Published in:
Open Access
01-04-2009 | Research
Type XVIII collagen degradation products in acute lung injury
Authors:
Gavin D Perkins, Nazim Nathani, Alex G Richter, Daniel Park, Murali Shyamsundar, Ritva Heljasvaara, Taina Pihlajaniemi, Mav Manji, W Tunnicliffe, Danny McAuley, Fang Gao, David R Thickett
Published in:
Critical Care
|
Issue 2/2009
Login to get access
Abstract
Introduction
In acute lung injury, repair of the damaged alveolar-capillary barrier is an essential part of recovery. Endostatin is a 20 to 28 kDa proteolytic fragment of the basement membrane collagen XVIII, which has been shown to inhibit angiogenesis via action on endothelial cells. We hypothesised that endostatin may have a role in inhibiting lung repair in patients with lung injury. The aims of the study were to determine if endostatin is elevated in the plasma/bronchoalveolar lavage fluid of patients with acute lung injury and ascertain whether the levels reflect the severity of injury and alveolar inflammation, and to assess if endostatin changes occur early after the injurious lung stimuli of one lung ventilation and lipopolysaccharide (LPS) challenge.
Methods
Endostatin was measured by ELISA and western blotting.
Results
Endostatin is elevated within the plasma and bronchoalveolar lavage fluid of patients with acute lung injury. Lavage endostatin reflected the degree of alveolar neutrophilia and the extent of the loss of protein selectivity of the alveolar-capillary barrier. Plasma levels of endostatin correlated with the severity of physiological derangement.
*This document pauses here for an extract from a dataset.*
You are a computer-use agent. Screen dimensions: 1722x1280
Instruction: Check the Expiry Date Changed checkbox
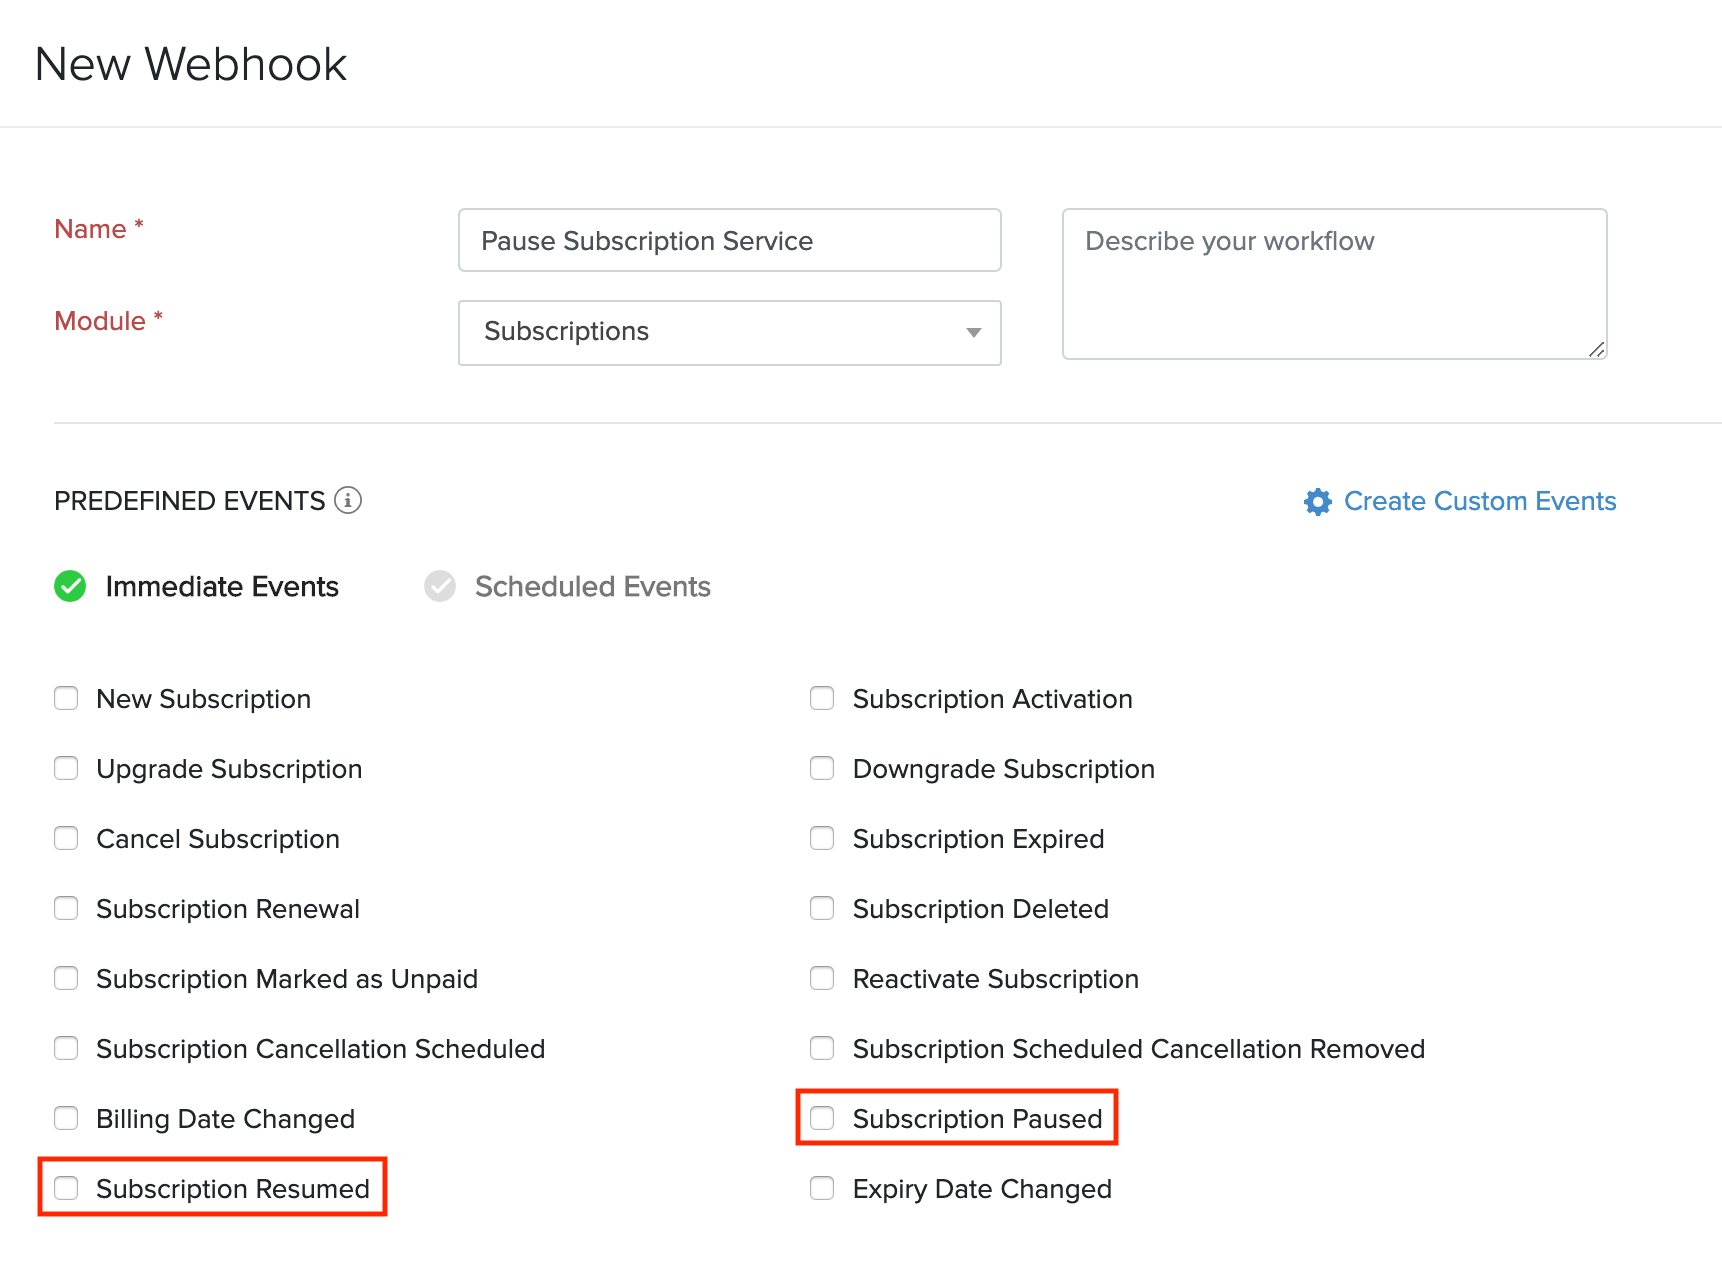tap(822, 1188)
Western blotting confirmed elevated type XVIII collagen precursor levels in the plasma and lavage and multiple endostatin-like fragments in the lavage of patients. One lung ventilation and LPS challenge rapidly induce increases in lung endostatin levels.
Conclusions
Endostatin may adversely affect both alveolar barrier endothelial and epithelial cells, so its presence within both the circulation and the lung may have a pathophysiological role in acute lung injury that warrants further evaluation.